Pedro Pietri: Selected Poetry Selected Poetry
Pedro Pietri is credited as one of the founders of the Nuyorican movement, an artistic and cultural renaissance of Puerto Rican creatives living in NYC. My favorite poem in this collection of poetry was probably his most famous, Puerto Rican Obituary. After that initial poem, I found a sprinkling of others that I enjoyed and Pedro’s sense of humor is clear throughout all of his work. Unfortunately, I found myself lost in most of the untitled poems and feeling like I had to be on whatever Pedro was on to understand what exactly he was trying to get to. Maybe he was a poet that presented his ideas better live than he did on the page. I still hold a lot of respect for this OG but gave this collection of poetry two stars for its lack of cohesiveness.

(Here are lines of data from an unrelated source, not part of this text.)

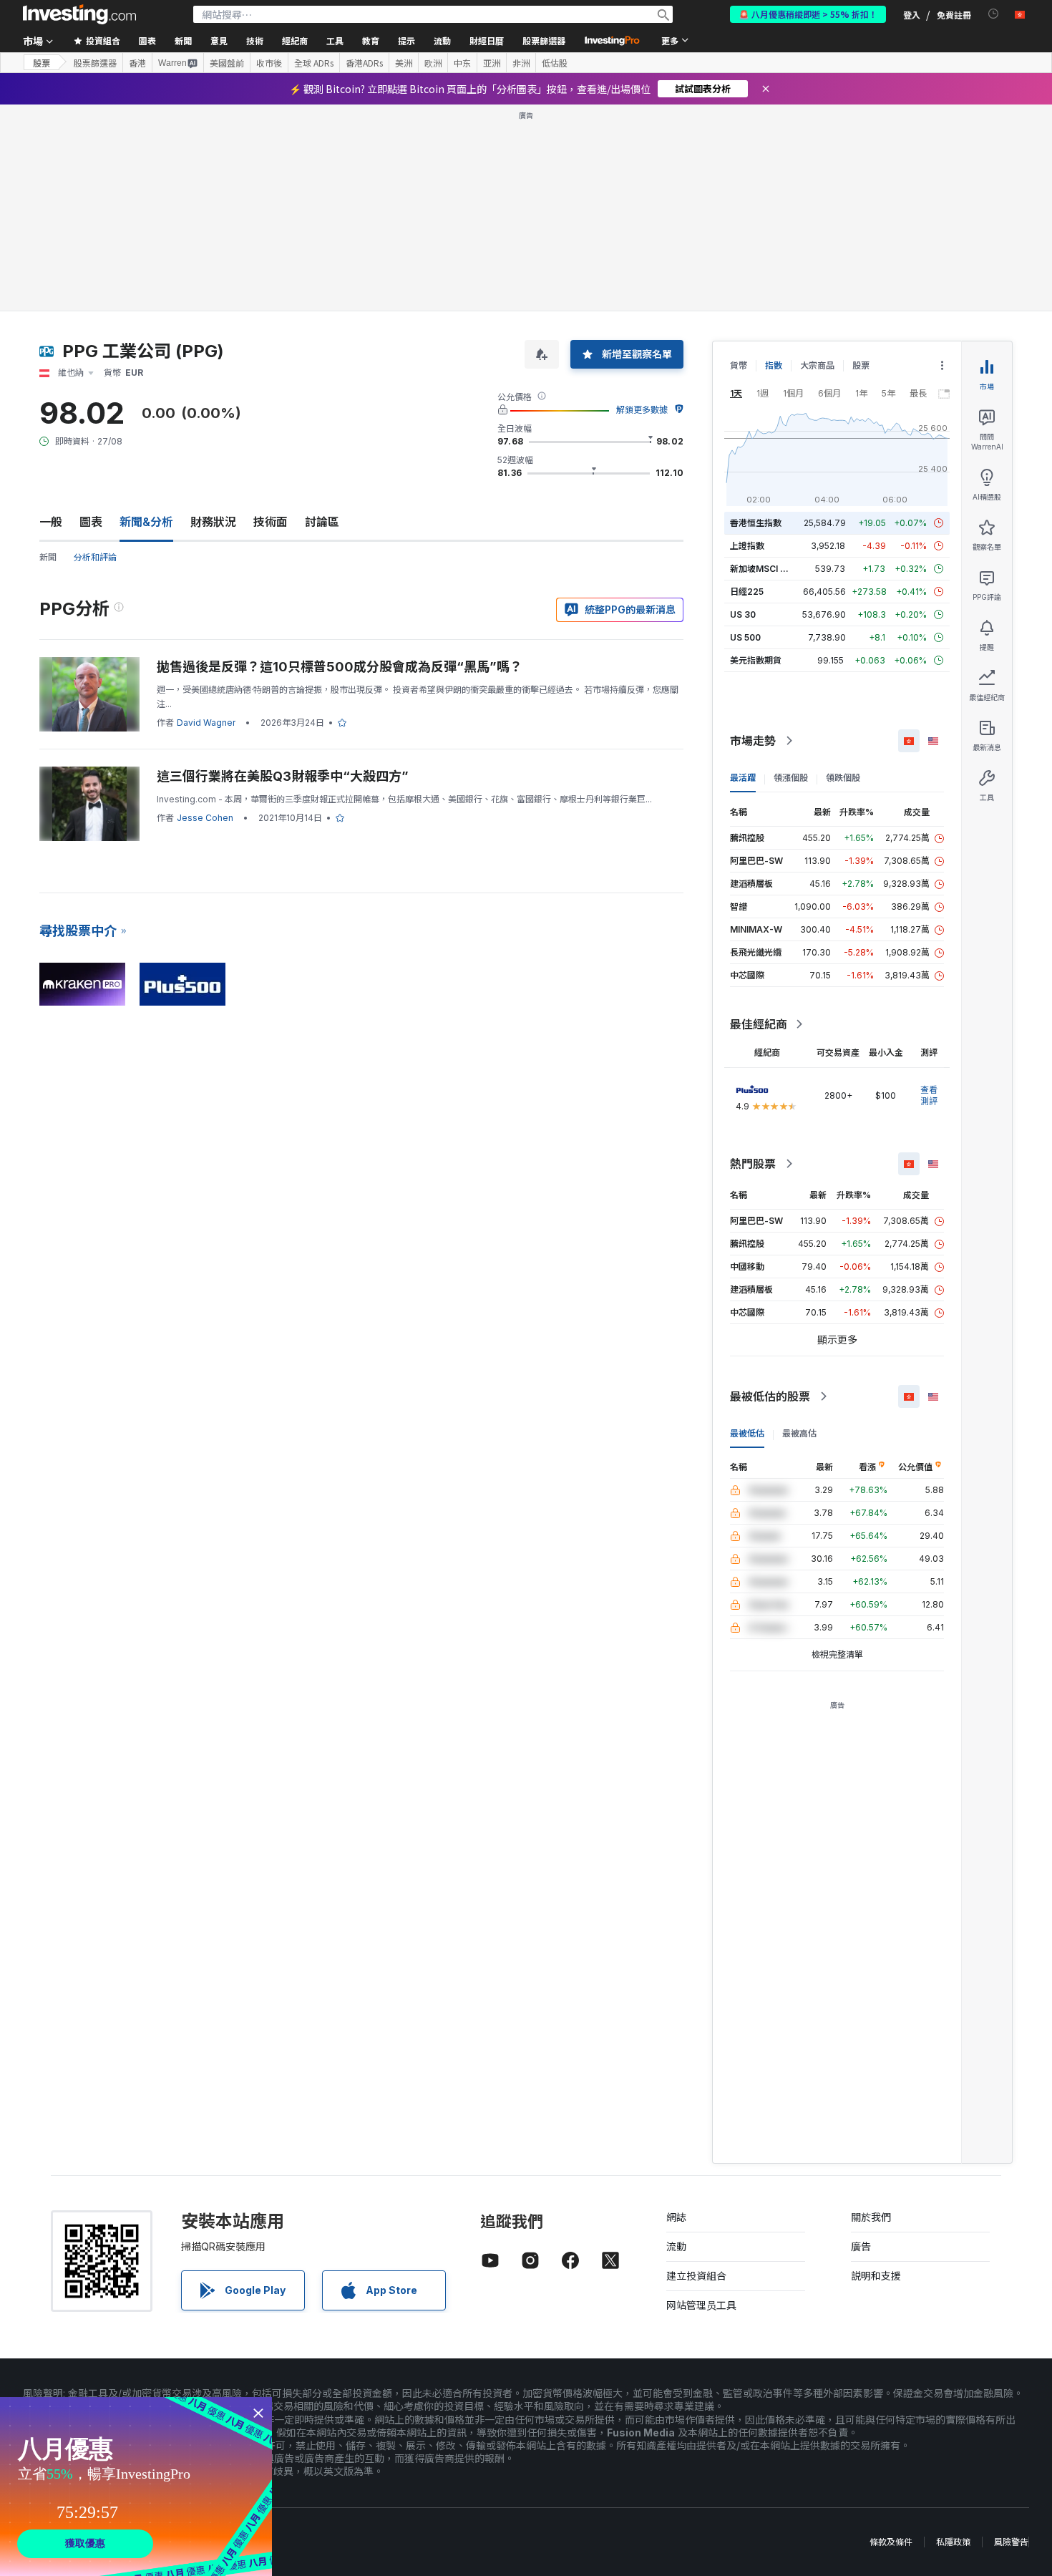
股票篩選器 (543, 40)
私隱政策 (953, 2542)
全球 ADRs (313, 63)
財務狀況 (213, 522)
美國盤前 (227, 63)
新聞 (48, 557)
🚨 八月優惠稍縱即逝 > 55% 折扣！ (808, 14)
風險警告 (1011, 2542)
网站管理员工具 (701, 2305)
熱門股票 (753, 1164)
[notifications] (993, 14)
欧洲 (433, 63)
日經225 (747, 591)
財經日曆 (486, 40)
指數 (773, 365)
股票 (41, 63)
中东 (462, 63)
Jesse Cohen (205, 817)
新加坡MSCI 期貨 (763, 568)
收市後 (269, 63)
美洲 (403, 63)
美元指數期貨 (755, 660)
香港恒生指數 (755, 522)
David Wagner (206, 722)
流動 (676, 2246)
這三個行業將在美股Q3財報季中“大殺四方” (283, 776)
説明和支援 (876, 2276)
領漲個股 (791, 777)
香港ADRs (364, 63)
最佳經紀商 (758, 1024)
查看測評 (928, 1095)
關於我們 (871, 2217)
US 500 (745, 637)
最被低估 (747, 1433)
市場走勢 (753, 741)
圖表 (90, 522)
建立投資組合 (696, 2276)
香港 (137, 63)
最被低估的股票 (770, 1396)
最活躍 (743, 777)
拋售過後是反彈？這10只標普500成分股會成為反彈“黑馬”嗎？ (339, 666)
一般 (50, 522)
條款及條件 (891, 2542)
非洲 (521, 63)
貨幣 (738, 365)
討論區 (322, 522)
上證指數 (747, 545)
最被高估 (799, 1433)
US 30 (743, 614)
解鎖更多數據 (642, 409)
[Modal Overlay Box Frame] (136, 2486)
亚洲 (491, 63)
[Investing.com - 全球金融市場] (79, 14)
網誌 (676, 2217)
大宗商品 (817, 365)
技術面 (270, 522)
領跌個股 (843, 777)
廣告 (861, 2246)
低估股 (555, 63)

Crush It!: Why NOW Is the Time to Cash In on Your Passion – Gary Vaynerchuk
I borrowed this bad boy from the library on a whim, having heard Gary V. interviewed across a few podcasts and shows I follow. He is clearly an engaging speaker and a leader in entrepreneurship and branding. As someone trying to work on her brand and blog, I thought I might be able to learn a few things from his book. Only after I read this, did I realized that this was his first book published in 2009 and he has since published four more books.
I have two qualms with this book. The first is that some of the information is a bit outdated and that is no one’s fault. The second is Gary V’s stances on how “anyone can make it” and “pursuing your passion will make you happy” as evidenced by his personal story of success. Gary never once acknowledges his privilege and how race and class can play a role in budding entrepreneurs. I mean, I had to roll my eyes when he said that his father gave him a thousand dollars when he was fifteen years old to start his first business. Also, it is extremely dangerous to think that the equation for happiness is as simple as pursue your passion. Happiness is much more complicated and convoluted.
Still, I found myself walking away from this book with some solid ideas for my personal business and the writing in this book is just as engaging as his speaking, which is a hard feat to accomplish. Gary is honest about teaming up with someone who is a better writer than he is as he encourages other to do the same for their areas of weakness. Three stars for this book and I’ll probably borrow his most recent book from the library. Gary V has some valuable information to offer budding entrepreneurs.
Monsoon Mansion: A Memoir – Cinelle Barnes
This moving and thought-provoking memoir by VONA alumn, Cinelle Barnes, was magical. Cinelle tells her story of moving into a mansion in the Philiphines when she was three years old. A mansion purchased by her mother’s inherited wealth and her working father’s oil industry money. Stricken by a monsoon and financial struggles, Cinelle’s home literally and figuratively begins to fall apart. Eventually, she is left in a decaying mansion with only her mother and an abusive step-father. This is an inspiring story of resilience in the face of tragedy that left me in awe. The craft was flawless. Cinelle painted a cinematic film with her words and metaphors. This was, by far, my favorite read of this #25infive attempt. Five stars, hands down.